Thunderbolt, which officially launched with Apple's latest MacBook refresh, was surprisingly absent at this year's CeBIT - and a spokesperson for Corsair's storage and memory arm told thinq_ that it has no plans to produce devices that support the new standard.
Thunderbolt is the first outing for Intel's Light Peak technology, a standard which combines both PCI Express and DisplayPort technologies onto a single high-speed cable capable of transferring up to 10Gb/s bidirectionally - or around twice that of USB 3.0.
Despite the speed advantages offered by Thunderbolt, Corsair confirmed that it will be concentrating on USB 3.0 for its external storage devices and SATA for its internal storage devices - including its flagship Force GT range.
The company is also retaining its focus on the high-end consumer sector, telling us that it has no plans to launch enterprise-grade storage devices - one of the few SSD specialists at the show that didn't have at least one model featuring encryption or SAS connectivity on display.

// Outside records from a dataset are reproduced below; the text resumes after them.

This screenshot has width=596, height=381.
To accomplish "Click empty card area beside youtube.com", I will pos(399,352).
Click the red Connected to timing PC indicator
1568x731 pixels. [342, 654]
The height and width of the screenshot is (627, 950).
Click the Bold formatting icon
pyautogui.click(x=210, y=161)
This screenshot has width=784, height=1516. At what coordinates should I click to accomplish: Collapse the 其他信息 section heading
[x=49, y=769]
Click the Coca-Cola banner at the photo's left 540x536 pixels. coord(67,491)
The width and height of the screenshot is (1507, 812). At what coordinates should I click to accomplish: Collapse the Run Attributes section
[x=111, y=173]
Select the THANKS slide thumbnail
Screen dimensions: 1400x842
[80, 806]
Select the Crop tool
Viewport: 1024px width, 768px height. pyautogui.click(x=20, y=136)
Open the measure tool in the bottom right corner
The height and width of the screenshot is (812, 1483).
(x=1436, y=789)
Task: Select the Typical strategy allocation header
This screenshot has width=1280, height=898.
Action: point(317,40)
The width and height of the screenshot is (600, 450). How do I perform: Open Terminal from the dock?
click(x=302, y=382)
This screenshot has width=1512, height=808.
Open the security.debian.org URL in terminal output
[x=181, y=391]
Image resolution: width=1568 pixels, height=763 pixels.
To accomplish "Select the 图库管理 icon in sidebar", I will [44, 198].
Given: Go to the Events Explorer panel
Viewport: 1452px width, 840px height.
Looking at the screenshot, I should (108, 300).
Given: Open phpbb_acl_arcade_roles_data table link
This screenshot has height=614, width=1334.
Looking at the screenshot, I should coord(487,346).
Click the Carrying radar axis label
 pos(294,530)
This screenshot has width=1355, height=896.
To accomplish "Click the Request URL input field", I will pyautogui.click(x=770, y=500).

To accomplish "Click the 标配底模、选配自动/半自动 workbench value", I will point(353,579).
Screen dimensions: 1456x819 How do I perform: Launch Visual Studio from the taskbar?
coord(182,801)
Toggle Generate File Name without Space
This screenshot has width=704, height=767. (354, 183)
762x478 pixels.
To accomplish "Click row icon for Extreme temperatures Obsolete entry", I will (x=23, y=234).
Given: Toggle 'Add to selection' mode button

A Corsair spokesperson did reveal, however, that the company is investigating the possibility of launching PCI Express based SSDs, which can offer significantly improved throughput compared to single-controller SATA models - although told us that no decision on that front will be made until later this year.
The Corsair SSD range is popular among premium system builders, and has recently received a shot in the arm thanks to the company's decision to make it clear which of its models feature 25nm flash NAND technology - either by adding the suffix 'A' to the low-end models, or by reducing the stated storage capacity from 120GB to 115GB on the higher-end models.